Once our narrator, thirteen-year-old Silver gets to Hope Farm in Victoria from an ashram in Brisbane, with her mother Ishtar, it is winter and we see the failed attempts of the residents at self-sufficiency. Doped out, on the dole (welfare) or working meaningless fruit picking jobs and living on a dilapidated farm:

So the crops had failed, the goats were gone, the compost was rotten, but still they stayed, these people. I suppose they had nowhere better to go. It was the eighties – they were a dying breed. And they were tired; their ideals had seized up and grown heavy somehow, and they didn’t know how to put them down. That’s the only explanation I can come up with now. At the time, of course, I gave it no thought. They were just there, they did what they did – or didn’t – and we were there as well, and I would simply, like always, have to put up with it.

The novel is broken into small sections with every so often a childlike diary/memoir appearing, highlighted by a different font, and it is the voice of a young pregnant girl, whose voice is this?

Silver lives through the town stigma attached to being a “hippy” child, the branding of being dirty, crawling with parasites, worms, lice, “running wild no doubt”. As each page unfolds we have a slow layering of experiences through the eyes of an impressionable child, and how these ‘snippets” of experience and memories mould and shape the adult our narrator is today.
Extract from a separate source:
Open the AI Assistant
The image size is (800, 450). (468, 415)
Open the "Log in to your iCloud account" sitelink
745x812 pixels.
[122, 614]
A novel steeped in memory, the unreliability of such, a life made of fragments, the voice of an unreliable narrator, of course a character or voice common throughout literature, in this case this is a prominent feature, skilfully woven throughout to ensure the reader is always questioning the validity of the story instead of simply falling into the narration. This is a well-crafted feature throughout this book:

Or is this only how I remember her? Perhaps she did turn, did set down the peeler and come and site by me at the table, to put her arm around me, to lean in close so her warmth filled my breaths, asking me a question and then waiting for the answer. I often wonder if I have done her a disservice in the way I recall her, in what I have managed to haul from the murk and lay out under the harsh beans of examination and analysis. But I am at the mercy of memory. All I can do is hang on, attend to what I’m supplied with, squint and puzzle over it.

Split into “before’ and “after”, containing the full breadth of the seasons, this is a novel exposing two sides to every story, we have the simple uneducated diary narration of the young innocent interrupting the reflective prose of a grown woman looking back at her childhood, reflecting on her upbringing on a self-sufficient “hippy commune” and wondering at all of the events that have moulded her into the woman she is today.


Early on we are privy to a mysterious event that would shape our narrator, that would “invoke all of those ghosts” and this hook, although easily identified, is a mystery that you need to decipher yourself. A well-crafted, readable and enjoyable novel about family relationships, memory, development of character, blended with a number of tragic stories that come bubbling to the surface. A worthy contender for the shortlist announcement later this week.